■ POR HACER ■
Continúa el texto sobre las colas y las mascarillas durante la desescalada a partir de su última oración.

■ FRAGMENTO EXTRAÍDO ■
------------------------------------

Es lo que tiene esto de ir desescalando de fase en fase hasta la nueva normalidad que quieren vendernos éstos incompetentes: al final, sales a la calle y vuelves a socializar después de sesenta día de estar encerrado y pensar que la relación con tus vecinos era verlos aplaudir.


Que, bueno, socializas desde detrás de una mascarilla, a dos metros y pico y en la cola que se forma ante la carnicería, la tienda del pan o la frutería, que tiene espacio para que cuatro clientes mantengan lo que llaman “distancia social”, ese nuevo invento de la neolengua populista, peo también un inspector especialmente gilipollas, empeñado en aplicar una normativa que no entiende pero, eso sí, con mucho celo.


Esto tiene de bueno -quizás sea lo único- que hemos aprendido a sonreír con los ojos. Porque con el bozal inevitable de las mascarillas, que antes no servía para  nada, luego no eran aconsejables, hoy son obligatorias y mañana pretenderán que nos la pongamos en los ojos para no ver sus desmanes, no puedes transmitir tu simpatía, tu solidaridad, con la gente que, en esas colas, no entiende que sigamos teniendo que esperar en la calle a que salga de pedir tres lonchas de lomo (pero que sean del centro, sin mucha grasa, un poco más delgadas) una cliente particularmente cansina o indecisa, pero con todo su derecho a serlo, dadas las circunstancias.


Sonrío, pues, con los ojos a un señor enmascarado, con boina y bastón, al que han hecho “corredor de bolsa” y han enviado a “hacer los mandados”. Noto que se ahoga tras el bozal. “Quítesela, hombre, que estamos a más de tres metros”, le digo. “Si es que nos van a volver imbéciles a todos”, me dice, expresando bastante más que el agobio por el embozo.


La gente, de cola en cola, constata que pasa más tiempo aguardando un turno muy estúpidamente establecido en el mayor de los casos, que pidiendo medio kilo de cerezas. Los comerciantes te reciben con un gesto de disculpa, avergonzados casi de que hayas tenido que esperar en la calle.

------------------------------------

■ DATOS DEL EJERCICIO ■
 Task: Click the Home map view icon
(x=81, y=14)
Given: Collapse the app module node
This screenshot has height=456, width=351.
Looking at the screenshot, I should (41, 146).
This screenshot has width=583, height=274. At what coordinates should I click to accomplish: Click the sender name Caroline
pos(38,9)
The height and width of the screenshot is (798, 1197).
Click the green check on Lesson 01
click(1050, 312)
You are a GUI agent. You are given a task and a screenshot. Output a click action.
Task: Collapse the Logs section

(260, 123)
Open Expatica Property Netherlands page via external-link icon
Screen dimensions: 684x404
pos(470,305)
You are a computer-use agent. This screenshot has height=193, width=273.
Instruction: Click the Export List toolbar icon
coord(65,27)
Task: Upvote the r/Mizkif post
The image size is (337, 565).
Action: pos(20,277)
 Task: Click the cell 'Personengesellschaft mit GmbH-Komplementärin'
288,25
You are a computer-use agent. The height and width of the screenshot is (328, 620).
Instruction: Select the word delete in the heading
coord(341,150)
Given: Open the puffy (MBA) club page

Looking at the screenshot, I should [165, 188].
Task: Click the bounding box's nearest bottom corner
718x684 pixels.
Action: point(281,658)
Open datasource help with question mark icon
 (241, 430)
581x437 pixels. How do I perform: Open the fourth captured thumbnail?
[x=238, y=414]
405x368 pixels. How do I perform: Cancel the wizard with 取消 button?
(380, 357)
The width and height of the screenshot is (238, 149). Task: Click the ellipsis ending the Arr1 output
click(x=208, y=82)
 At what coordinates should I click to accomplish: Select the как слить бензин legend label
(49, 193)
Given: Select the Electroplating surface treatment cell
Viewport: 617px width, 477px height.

------------------------------------

■ RESPUESTA DE TAREA ■
Pero hablas con muchos y te das cuenta de que nos han instalado en el miedo, en el “síndrome de la cabaña”, que dicen los especialistas. “Es que no se puede (aquí, “no se puede” no es otra cosa que que no lo ha autorizado el gobierno inútil), es que puede ser peligroso, es que no sé…”, y a las dos horas no es cierto;


Y ése es precisamente el problema: la gente no sabe. Y no sabe porque le están bombardeando constantemente  intentar creernos la bondad  de las medidas que mantienen contra toda razón datos contradictorios, con medidas que se corrigen a las tres horas, con improvisaciones como que se van a abrir las fronteras terrestres no sé cuando y a las dos horas es mentira; que se va a poder viajar de una provincia a otra, de una Comunidad Autónoma a otra a partir del 21 de julio, pero a lo mejor no.


Lo dicho, la gente no sabe. Y lo que es peor, los que gestionan este desastre, tampoco: con su imagen e ideología como prioridad, mienten, engañan, amagan, prometen en falso, intenta conservar ese poder de estado de alarma que tan bien les ha servido para hacer de su capa un sayo sin relación alguna con la enfermedad y los muertos que pesan ya sobe sus espaldas y son un cincuenta por ciento más de los que se atreven a confesar.


Y nosotros, los “desescalandos”, a intentar sobrevivir en medio de la confusión, el caos que nos quieren colocar como nueva normalidad. Pues no, oigan. La normalidad no nos la van a regalar quienes no han sido capaces de gestionar el problema. La normalidad, la nuestra, la que tuvimos que dejar a la puerta de casa cuando fuimos tan responsable como para admitir que nos encerraran y prorrogaran la condena a su conveniencia política, la tenemos que recuperar nosotros, paso a paso, acción a acción. Con respeto y responsabilidad, pero sin el miedo con el que quieren seguir teniéndonos amordazados y aplaudiendo.